Monday, November 9, 2015

About Those Ducks

I've been meaning to write about the ducks for some time. I mentioned last time when I wrote about them that they're a lot more work than chickens. Since our chickens only lasted two months, I can only speak to the first two months of work, but here's where ducks made trouble: 
  1. They grew a lot faster and bigger than the chickens (jumping out of their enclosure after just a couple of days; moved to an enclosure with taller walls, and jumping out of that, too).
  2. So, so messy. They splash water everywhere, so their bedding had to be changed daily. When we moved them to their outside home, we didn't change the bedding every day and it grew maggots. So many maggots.
  3. They're dumb. Like really, really dumb. (Z said, "If they were a knife in the drawer, they'd be the frosting spreader."). They run around in a clump like a kindergarten soccer team, following each other off a cliff if they get in a huff (or at least off a low retaining wall). They're as terrified of the people who feed and water them as they are of wild animals (and these are supposed to be calm breeds).
But they're (mostly) still alive, which is more than I can say for the chickens. This is the house we kept them in over the summer: Duck Knox.
It has 1/2-inch mesh screening and triple locks to keep out the predators. We did lose one to a raccoon while we were on vacation, because our house-sitter left them in their less-secure daytime enclosure overnight, and we almost lost one to a fox or coyote in early September. 
I woke in the middle of the night to a loud, quack-quack-quack-quack-quack, and ran outside in nighty and rubber boots. I'd grabbed a flashlight on my way out the door and by its light saw that we had somehow forgotten to shut the ducks up in Duck Knox. They were huddled inside, and by the beam of the flashlight, it appeared they were all inside and accounted for, but I could hear a rustling in the woods nearby and, as I was wrestling with the door, what should come waddling out but one of the white ducks, with a droopy wing and four bloody holes in her back. She hobbled over to the pool and stood there while I filled the night water and then made her way inside with the other ducks.

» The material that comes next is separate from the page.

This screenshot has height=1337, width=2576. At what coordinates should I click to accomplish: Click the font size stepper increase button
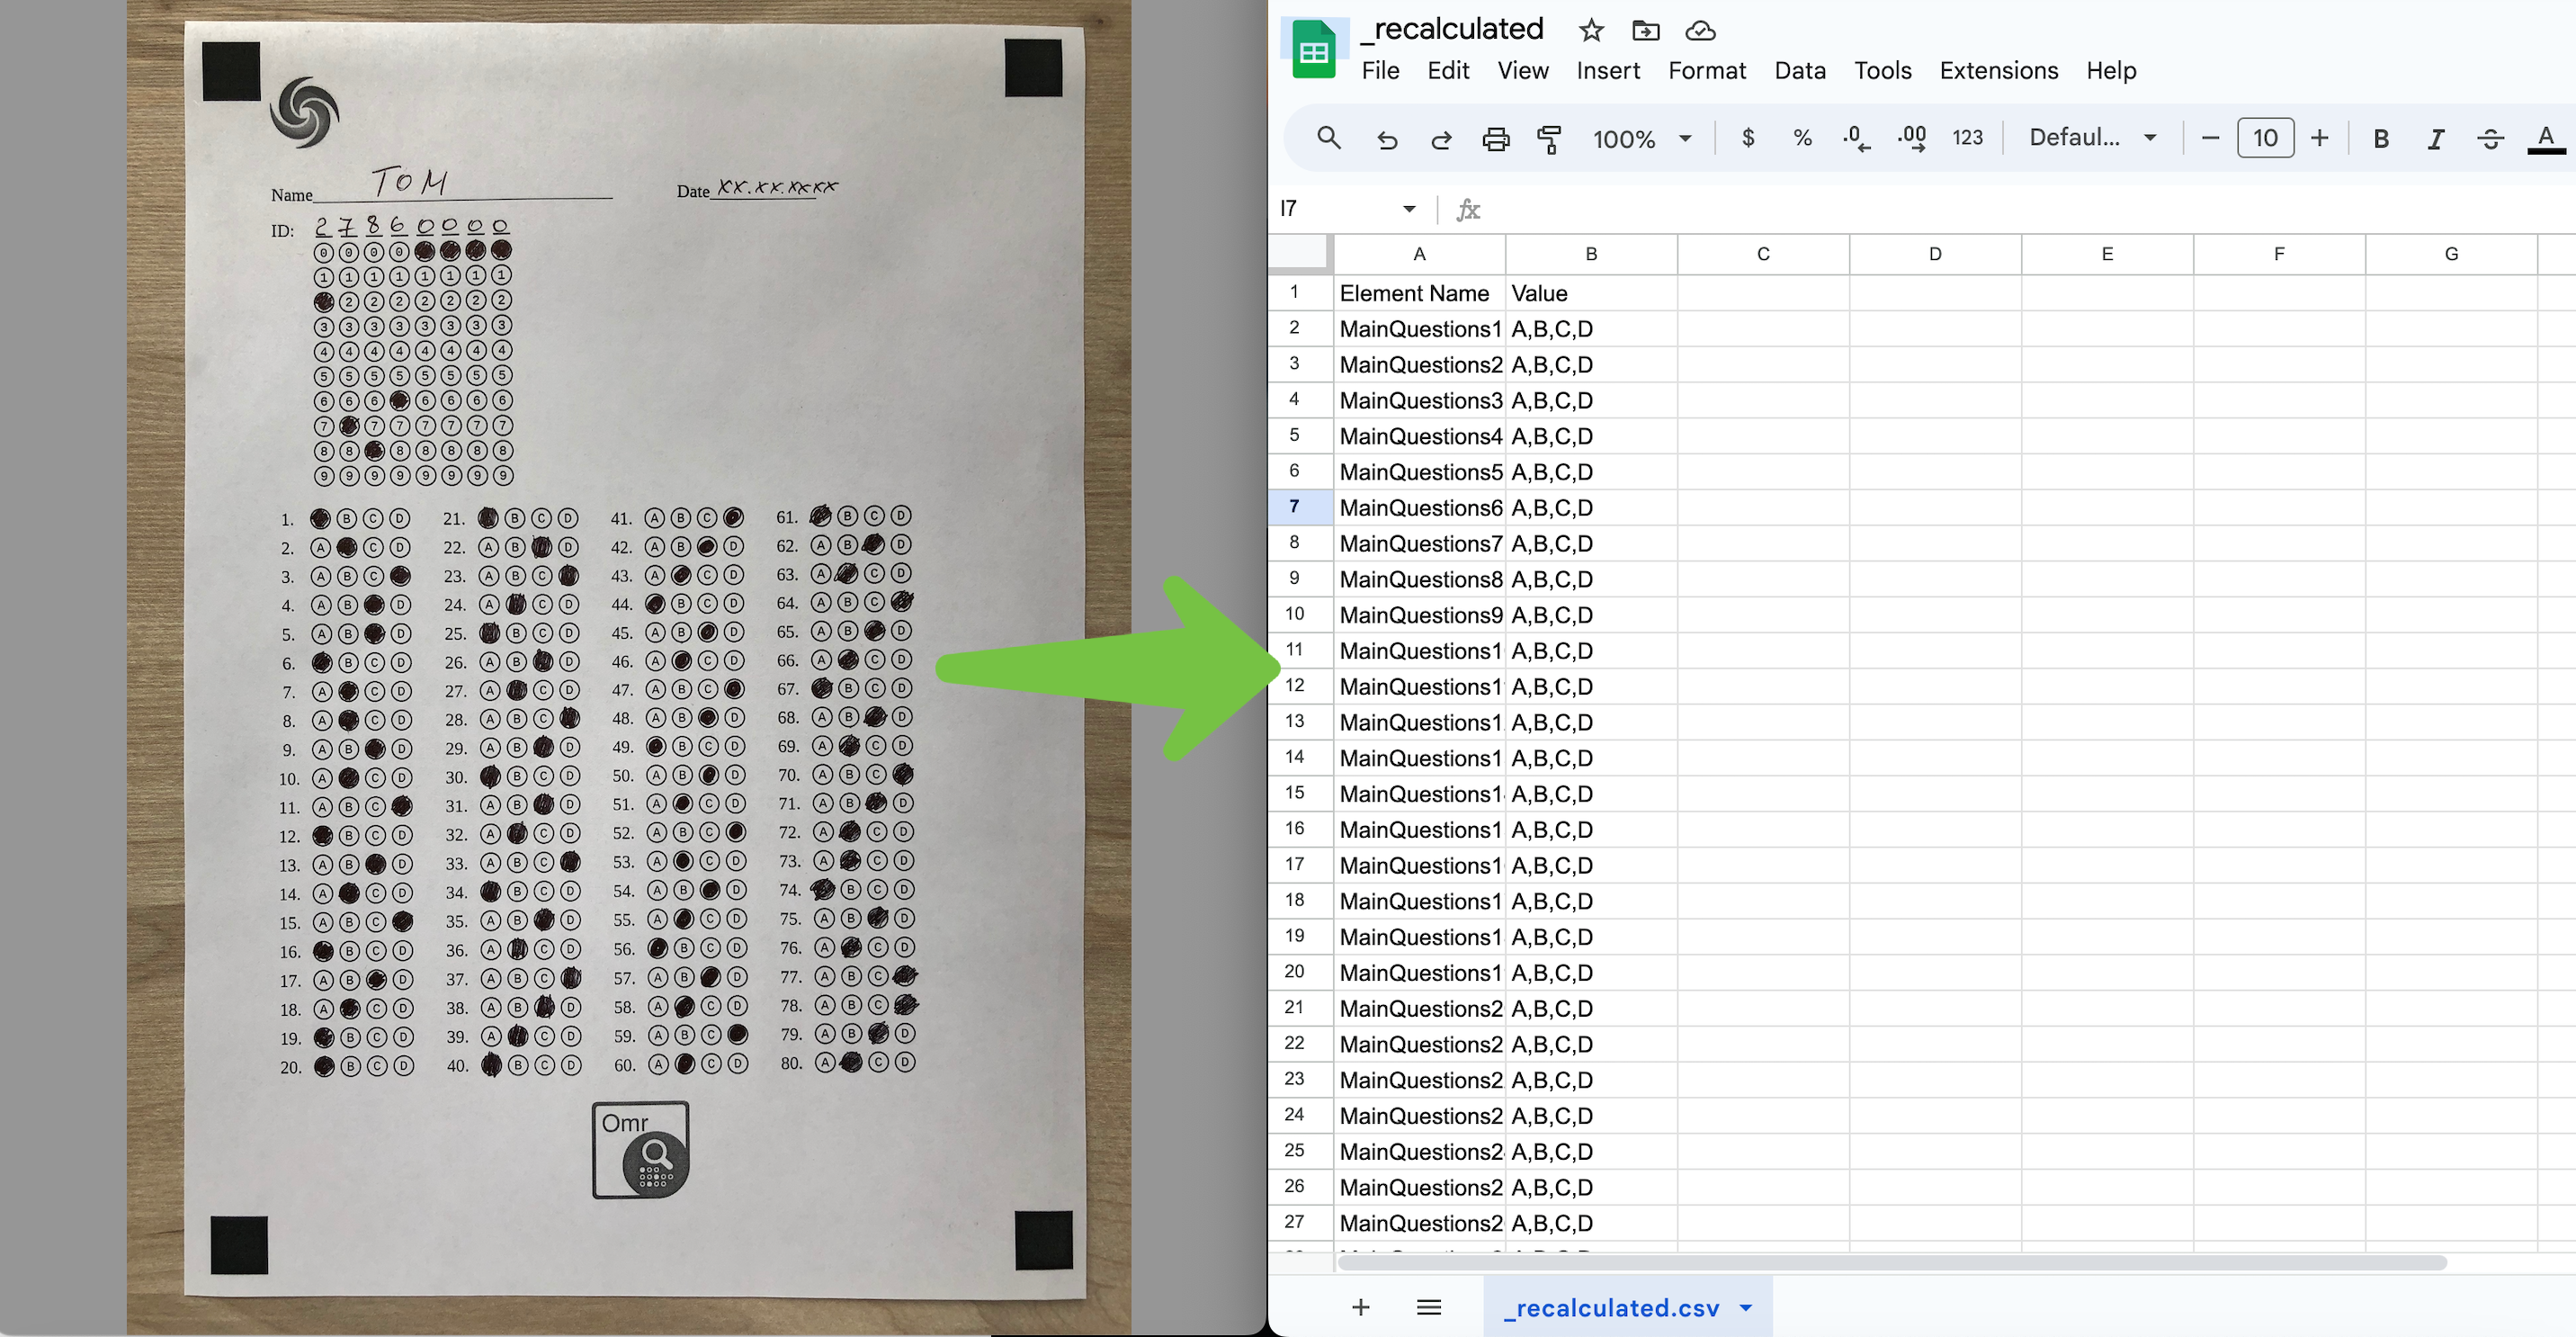pyautogui.click(x=2322, y=136)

I didn't expect her to live out the night, but she was alive the next morning and over the next week or so, she kept her neck tucked to her back and moved around gingerly. I didn't see her eat or drink and the other ducks picked on her a little, and I still expected her to die (we decided not to try to treat the wounds, figuring our attempt to catch her and pour alcohol in her cuts would stress her out and be more hindrance than help to healing). But after a week or so, she was back to her old ducky self, and now we can't even tell which duck was the injured one.
C has built them a two-story duck castle in the garage for their winter quarters, and he ran electricity underground from the house so we can give them light and heat their water this winter. They've gotten a little less skittish and spastic (though they're still quite ridiculous).
And they've started to give us these:

For the last two weeks they've been dropping eggs here and there (sometimes even in the nest box). They're surprisingly good--with nice thick whites and golden yolks that cook to creamy perfection.


  1. Thanks for sharing your experience. We have been wanting to add a few ducks to our homestead, but still not sure.

    The eggs sound delicious. Enjoy!

  2. What a story! Amazing that the duck bounced back from such peril. And I love Z's analogy about the frosting spreader. A family of nimble minds!

  3. I worked somewhere that kept ducks. We used to draw straws as to who would put them away at night as it was the worst job in the world. But they were entertaining in their stupidity. Love the knife analogy!